(ANSA) – SAVONA, 25 NOV – Sconfitta per 3 a 0 e ammenda di 50
euro con diffida. È questa la decisione del giudice sportivo nei
confronti del Cengio dopo la partita di Seconda Categoria
Plodio-Cengio di domenica scorsa. Il provvedimento arriva in
seguito ai presunti insulti razzisti denunciati dal Cengio nei
confronti del loro attaccante africano da parte del portiere del
Plodio. Al 33′ del primo tempo, sullo 0-0, gli ospiti per due
volte avevano ribadito all’arbitro l’intenzione di non voler
proseguire la gara a causa di insulti razzisti. Vista la
tensione in campo l’arbitro aveva sospeso la gara. Due le
versione dell’accaduto. Da una parte l’allenatore del Cengio,
Stefan Marian, che sosteneva di aver udito gli insulti razzisti.

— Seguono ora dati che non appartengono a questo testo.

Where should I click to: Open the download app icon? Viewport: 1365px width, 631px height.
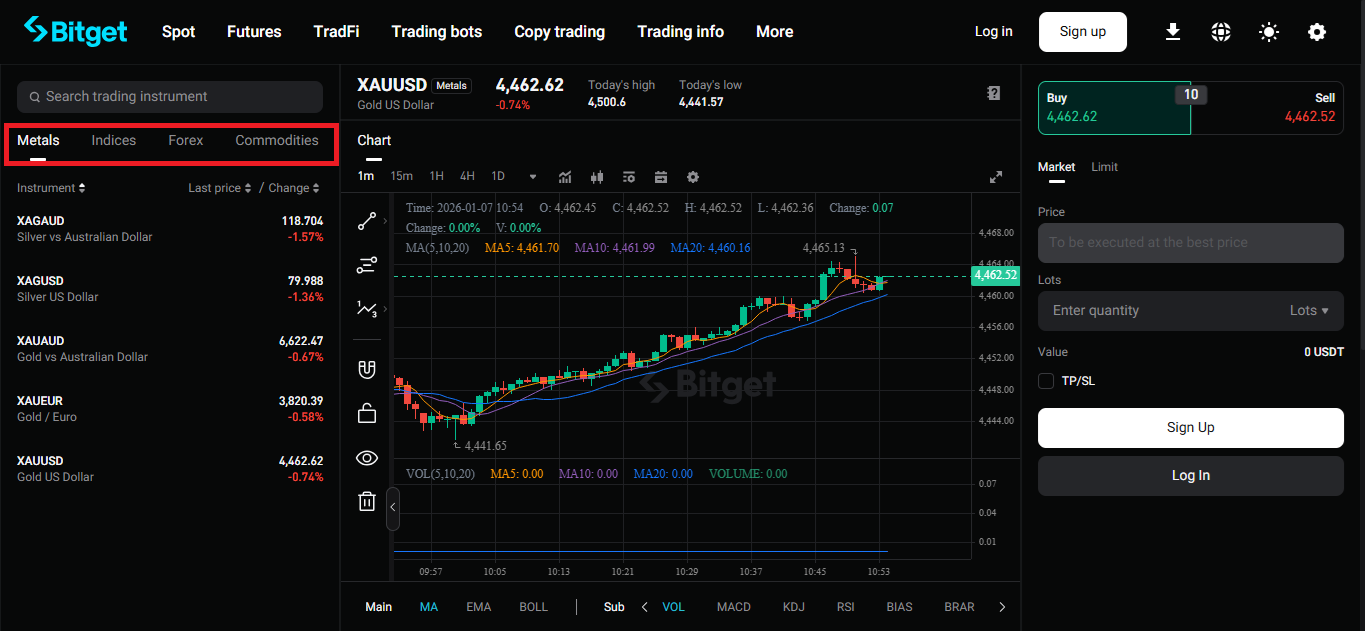pyautogui.click(x=1173, y=32)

Dall’altra il direttore sportivo del Plodio, Fabio Abate, che
invece aveva negato il fatto. Il giudice sportivo ha dato
ragione al Plodio. “Nonostante le proteste della panchina del
Cengio il direttore di gara non ha avuto alcuna percezione del
lamentato insulto discriminatorio”. Viene quindi comminata alla
società “la punizione sportiva della perdita della gara con il
punteggio di 0-3 e l’ammenda di 50 euro con diffida”.
Il Plodio ha così commentato. “Le bugie hanno le gambe corte e
questa le aveva cortissime…peccato solo che una società, fino
a domenica, amica, con cui abbiamo sempre avuto collaborazioni
proficue, con all’interno persone che stimavamo profondamente,
abbia deciso di diffamarci”. “Accettiamo la decisione, ma non
aggiungiamo altro”, il commento dei dirigenti del Cengio (ANSA).